Mr Sims, the chair of the Superpower Institute – a body dedicated to helping the nation capitalise on the opportunities of the green energy transition – used the address to warn against saddling the nation with high cost solar panels and wind farms.
But he also made clear there was a role for government in helping the nation make the most of the coming green revolution. However, he said any government support needed to be finely geared towards areas where Australia had a comparative advantage – such as in green iron.
He also listed a series of conditions that would be needed to govern any taxpayer support for industry.

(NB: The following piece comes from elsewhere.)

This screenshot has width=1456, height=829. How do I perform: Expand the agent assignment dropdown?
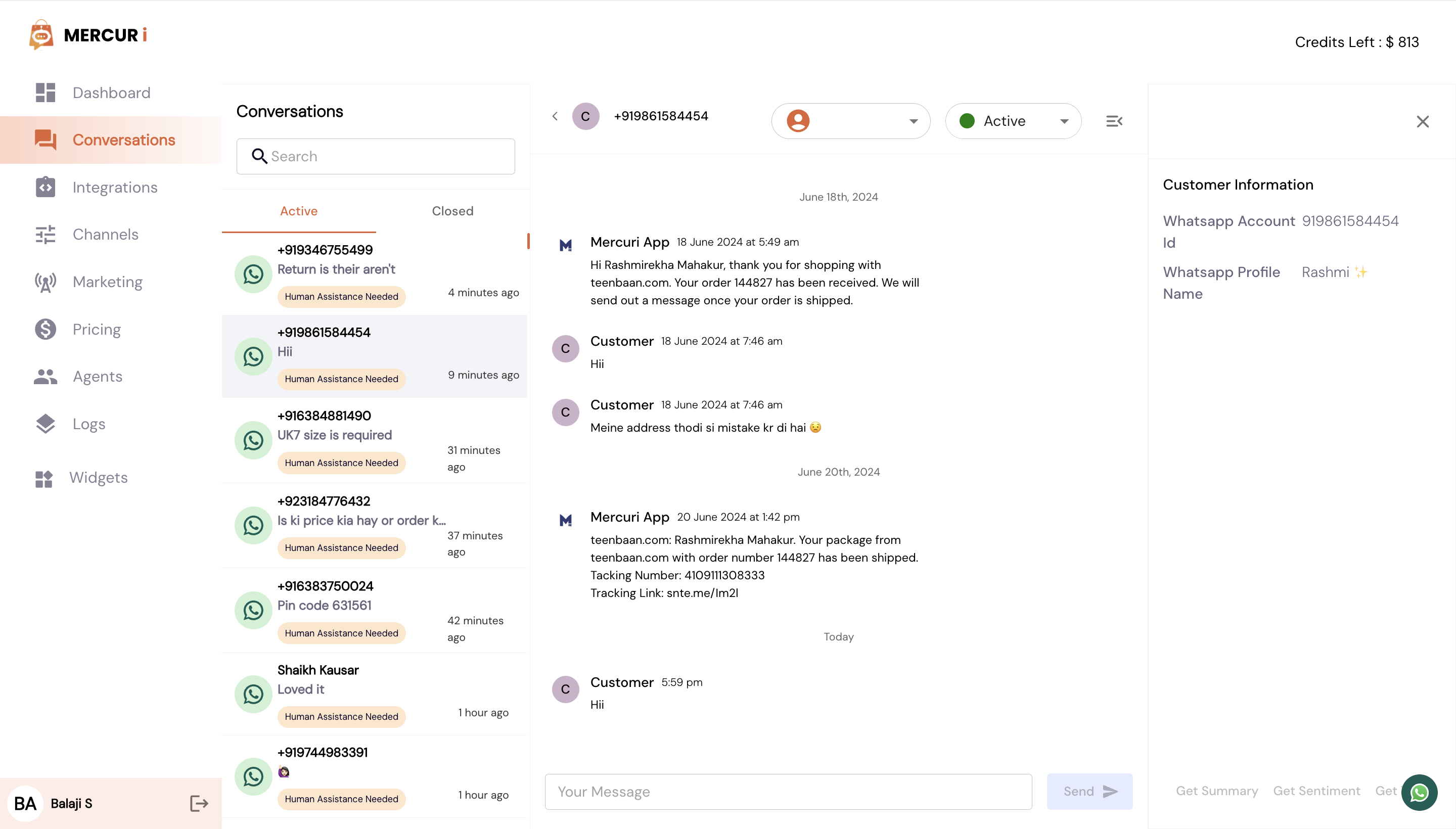(851, 121)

First, he said assistance should be aimed at the so-called “superpower industries” where Australia “has or will have a comparative advantage due to the net zero transition.”
READ MORE: ‘Made in Australia’ sets new, dangerous course for Labor | What’s the point of PM’s flagship policy? | Future budget deficits to be Made in Australia | PM ‘betraying Hawke reforms’ |
Second, the purpose of any assistance needed to be clearly defined to address well-understood problems.
Third, there should be clear “qualification rules” for assistance and, fourth, support needed to be fully funded to ensure the nation maintained a strong budget position.
Mr Sims used the address to take aim at the proponents of the Made in Australia philosophy, arguing it was unclear – at this stage – what the policy was about or how it would work.
“We have the ‘Made in Australia’ group. The problem here is that it is unclear what this group seeks. Make everything we need, import nothing? What is the framework in this slogan for deciding what Australia does, and does not, make in Australia?”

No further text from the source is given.